GIVEN DATA:
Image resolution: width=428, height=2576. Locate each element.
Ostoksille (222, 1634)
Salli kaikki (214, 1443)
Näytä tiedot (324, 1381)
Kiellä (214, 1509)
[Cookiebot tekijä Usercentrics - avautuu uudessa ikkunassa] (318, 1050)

...

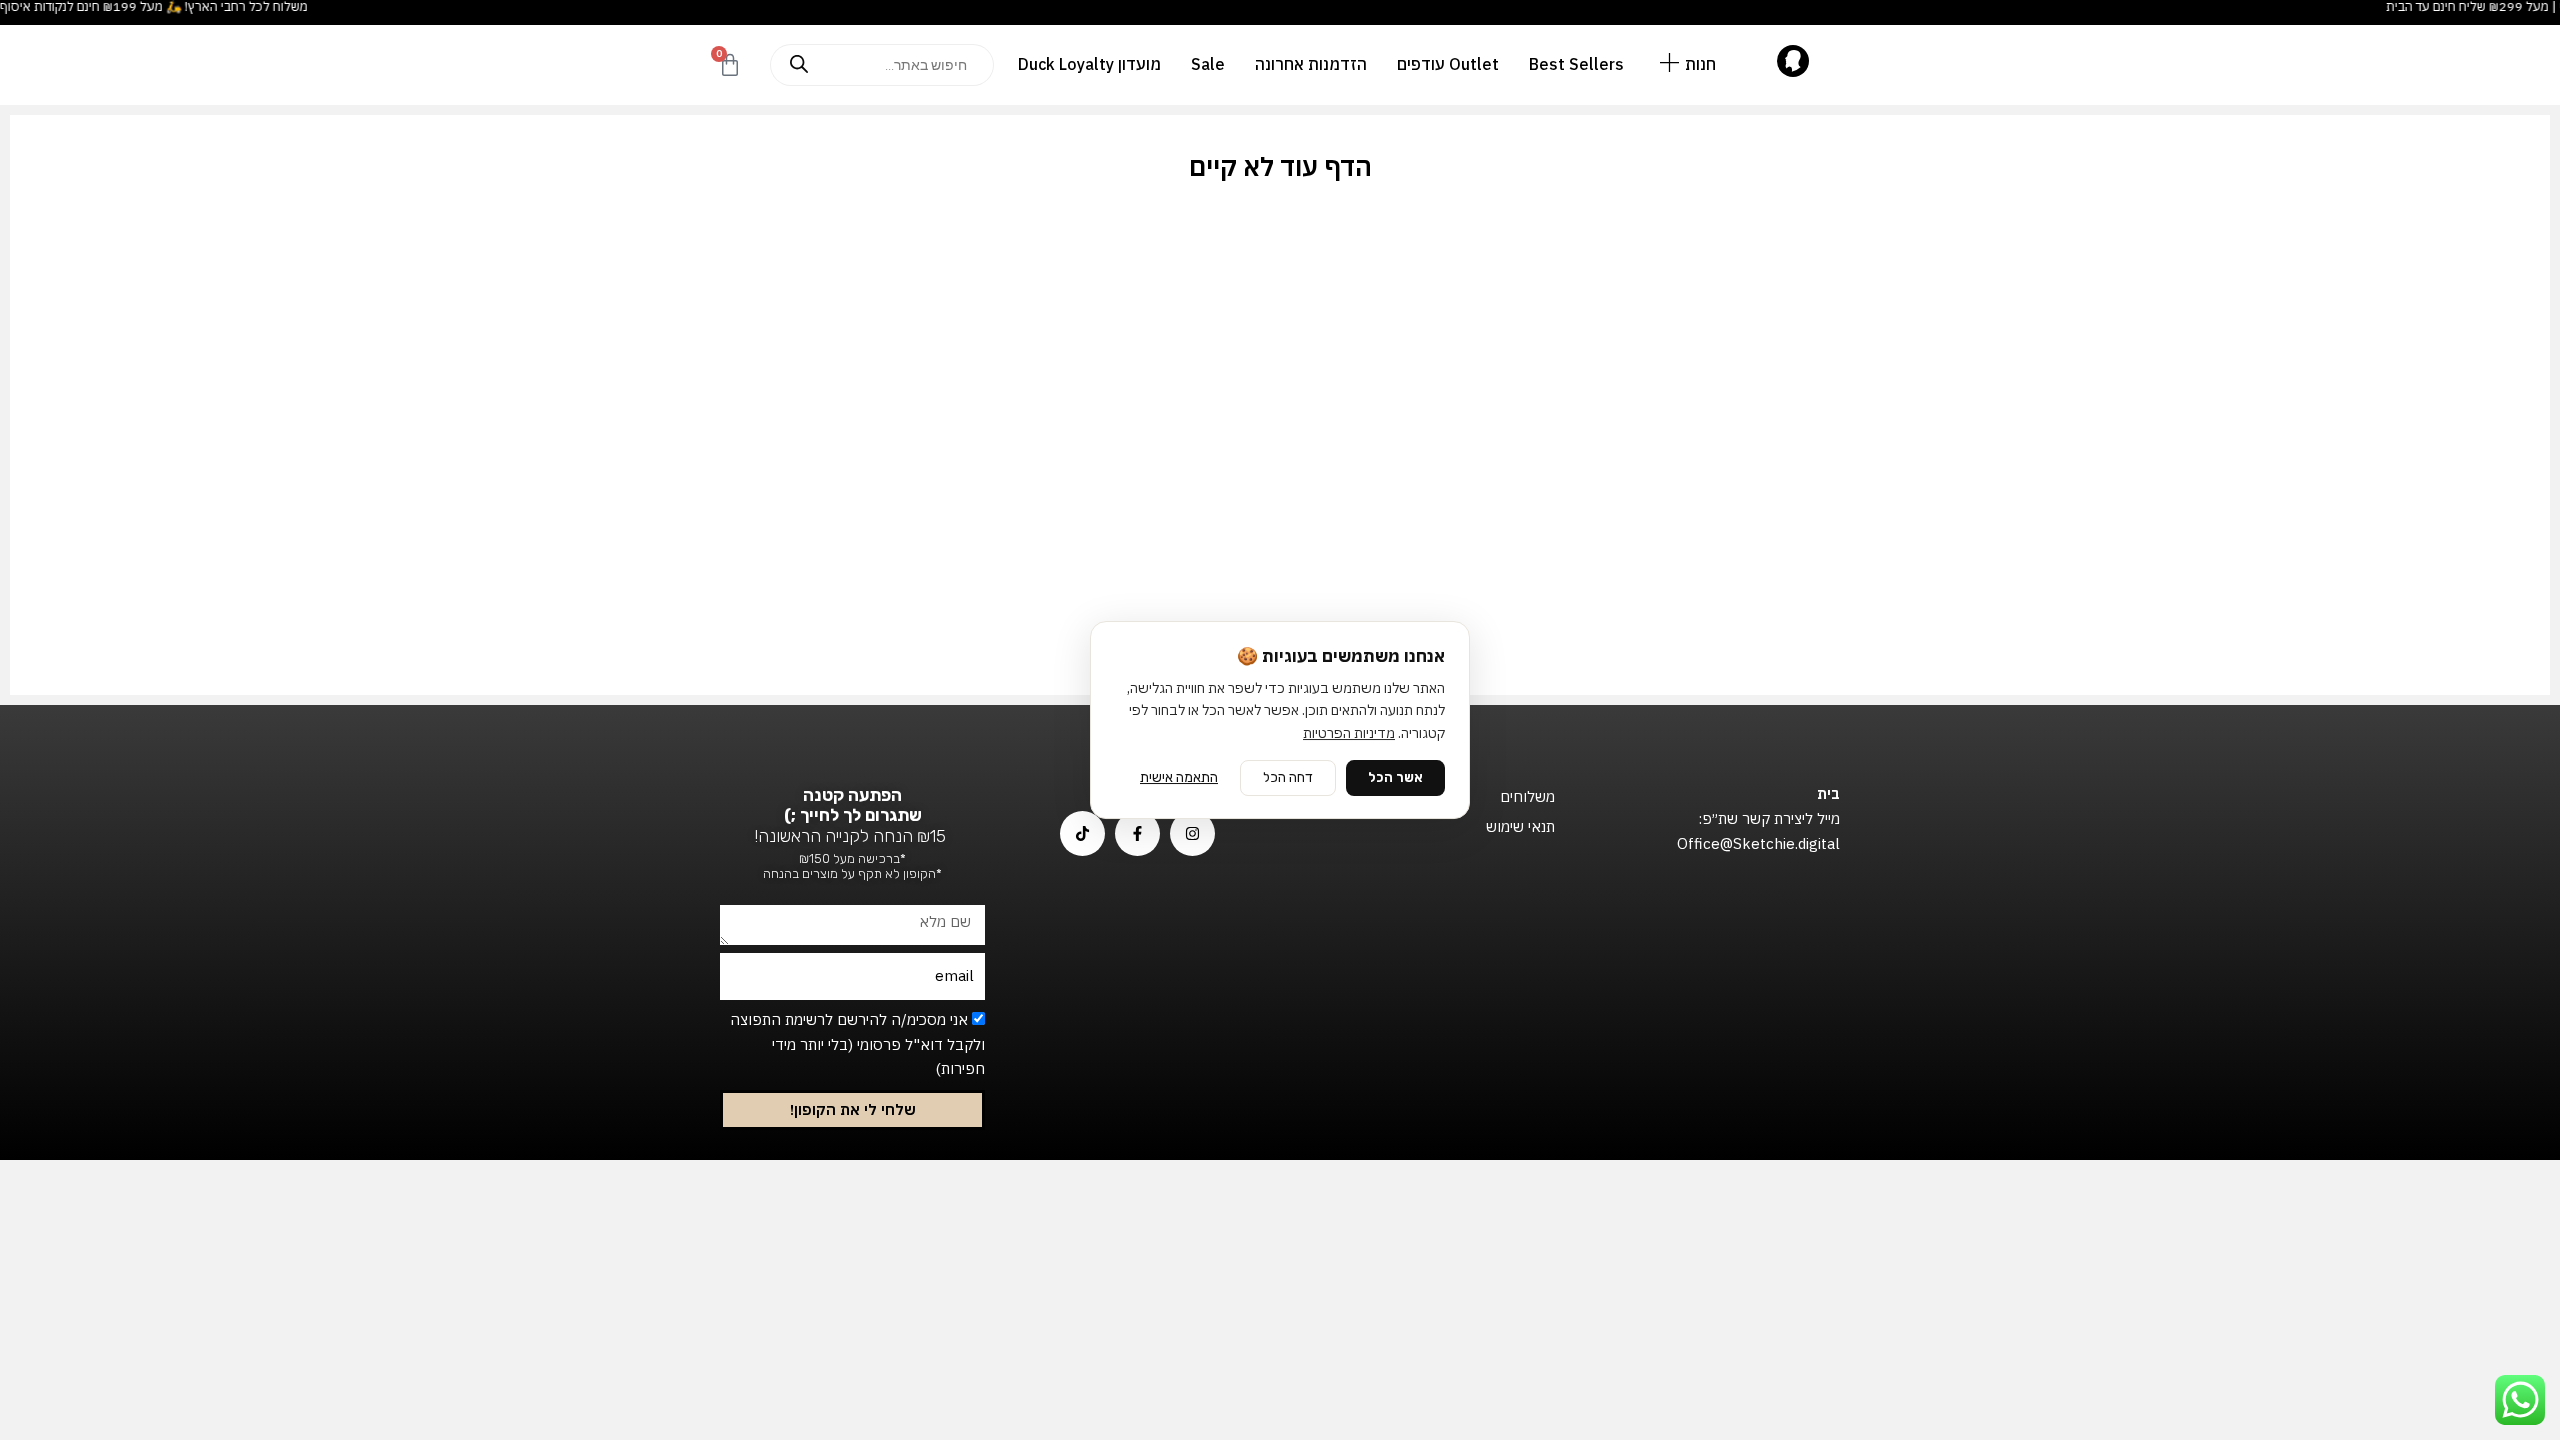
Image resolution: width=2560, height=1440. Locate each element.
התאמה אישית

YOUR ASSIGNMENT:
Say how many lines in the entries above contain the string "Locate". Give the number by itself.

EXERCISE RESULT:
2